It is estimated that the global prevalence of IBS is 11%. The most common cause of IBS is small intestinal bacterial overgrowth (SIBO) — in fact, a whopping 60-80% of IBS is due to this common condition, totalling a possible 500 million people worldwide.
Many of the cases remain undiagnosed but patients are actively searching for answers online. According to Google, Australians seem to be at the leading edge of this search for information on SIBO, second only to the USA.
As the director of an online breath testing facility and SIBO specialist, I have been educating practitioners for the past five years through webinars and masterclasses, and I regularly present at overseas SIBO conferences.
Though SIBO awareness is growing, I still find that, generally, there is a lot of misinformation as to the proper diagnosis, treatment and management of SIBO.

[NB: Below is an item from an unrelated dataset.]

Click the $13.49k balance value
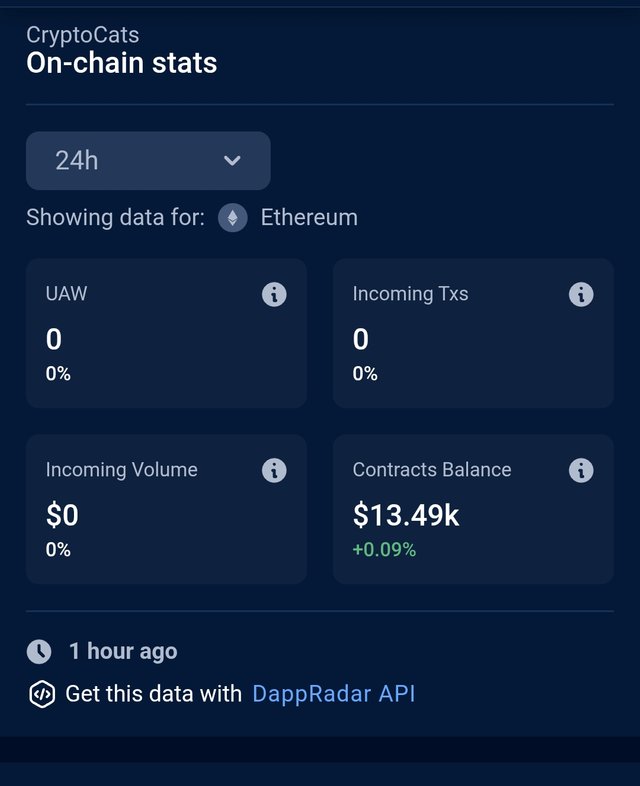Image resolution: width=640 pixels, height=786 pixels. [406, 515]
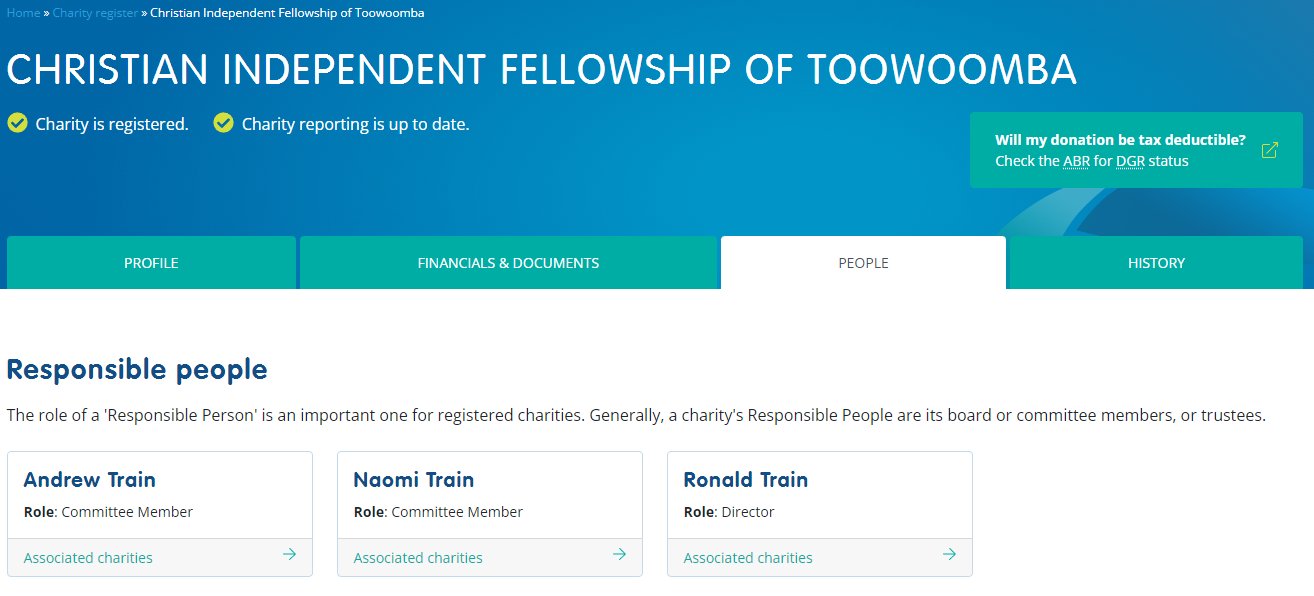
Task: Open Associated charities for Andrew Train
Action: point(88,558)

SIBO is a complex condition with a relapse rate of greater than 60%. The cause of relapse can be multifocal, meaning that in many cases SIBO is caused by an underlying driver and failure to identify and properly treat this cause can lead to a revolving door of treatment for many patients. “Doc, I still have symptoms” or “the medicine worked for a while but now I’m back to square one” are common SIBO patient statements.
The underlying drivers can be many, but one of the main causes of SIBO for many patients is “post-infectious IBS”. Groundbreaking research lead by Dr Pimentel and his team at Cedars-Sinai Hospital in LA have shown that the normal cleansing mechanism of the small intestine (known as the migrating motor complex) is impaired in patients with this type of IBS due to the presence of autoantibodies which arise after food poisoning in many people.
This impairment leads to the improper sweeping out of bacteria, resulting in bacterial fermentation in the small intestine. Like a stagnant river leading to algae blooms, a slowed or impaired flow in the small intestines gives rise to bacterial blooms. Patients with IBS symptoms following a case of gastroenteritis are at much high risk of SIBO relapse after treatment without proper management.
Besides post-infectious IBS, other underlying factors in developing SIBO are manifold. Adhesions, other chronic diseases, medications, and digestive deficits can all affect the function of the small intestine. Bacterial fermentation produces hydrogen and/or methane gas which can be captured with a simple breath test easily done at home. Besides understanding the absolute rise of a gas, breath testing is also important so the type of gas can be identified. Methane dominant patients tend to be constipated, whilst hydrogen dominance can cause diarrhoea or constipation in patients.
Treatment of SIBO is highly specific. It varies with the type of gas produced, and usually includes the use of specific antibiotics or herbal antimicrobials followed by prokinetic medication to restore normal motility in the small intestine, as well as a low fermentation diet.
SIBO research has increased exponentially over the past few years, leading to better understanding and improved clinical outcomes. Many patients are actively looking to find “SIBO-literate” practitioners who understand the nuances of treatment and management and so I’m delighted to see that Dr Steven Sandberg-Lewis is be on the program at the 5th BioCeuticals Research Symposium. Dr SSL, as he is affectionately known, has been a leader in SIBO education in the US.